GraphextQA: A Benchmark for Evaluating Graph-Enhanced Large Language
Models
- URL: http://arxiv.org/abs/2310.08487v1
- Date: Thu, 12 Oct 2023 16:46:58 GMT
- Title: GraphextQA: A Benchmark for Evaluating Graph-Enhanced Large Language
Models
- Authors: Yuanchun Shen, Ruotong Liao, Zhen Han, Yunpu Ma, Volker Tresp
- Abstract summary: We present a benchmark dataset for evaluating the integration of graph knowledge into language models.
The proposed dataset is designed to evaluate graph-language models' ability to understand graphs and make use of it for answer generation.
We perform experiments with language-only models and the proposed graph-language model to validate the usefulness of the paired graphs and to demonstrate the difficulty of the task.

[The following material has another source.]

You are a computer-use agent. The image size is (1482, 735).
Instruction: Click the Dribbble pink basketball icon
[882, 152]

- Score: 33.56759621666477
- License: http://creativecommons.org/licenses/by/4.0/
- Abstract: While multi-modal models have successfully integrated information from image,
video, and audio modalities, integrating graph modality into large language
models (LLMs) remains unexplored. This discrepancy largely stems from the
inherent divergence between structured graph data and unstructured text data.

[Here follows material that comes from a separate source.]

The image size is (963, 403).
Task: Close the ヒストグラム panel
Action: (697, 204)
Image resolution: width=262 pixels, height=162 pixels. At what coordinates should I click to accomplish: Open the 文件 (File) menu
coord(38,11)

Incorporating graph knowledge provides a reliable source of information,
enabling potential solutions to address issues in text generation, e.g.,
hallucination, and lack of domain knowledge. To evaluate the integration of
graph knowledge into language models, a dedicated dataset is needed. However,
there is currently no benchmark dataset specifically designed for multimodal
graph-language models. To address this gap, we propose GraphextQA, a question
answering dataset with paired subgraphs, retrieved from Wikidata, to facilitate
the evaluation and future development of graph-language models. Additionally,
we introduce a baseline model called CrossGNN, which conditions answer
generation on the paired graphs by cross-attending question-aware graph
features at decoding. The proposed dataset is designed to evaluate
graph-language models' ability to understand graphs and make use of it for
answer generation. We perform experiments with language-only models and the
proposed graph-language model to validate the usefulness of the paired graphs
and to demonstrate the difficulty of the task.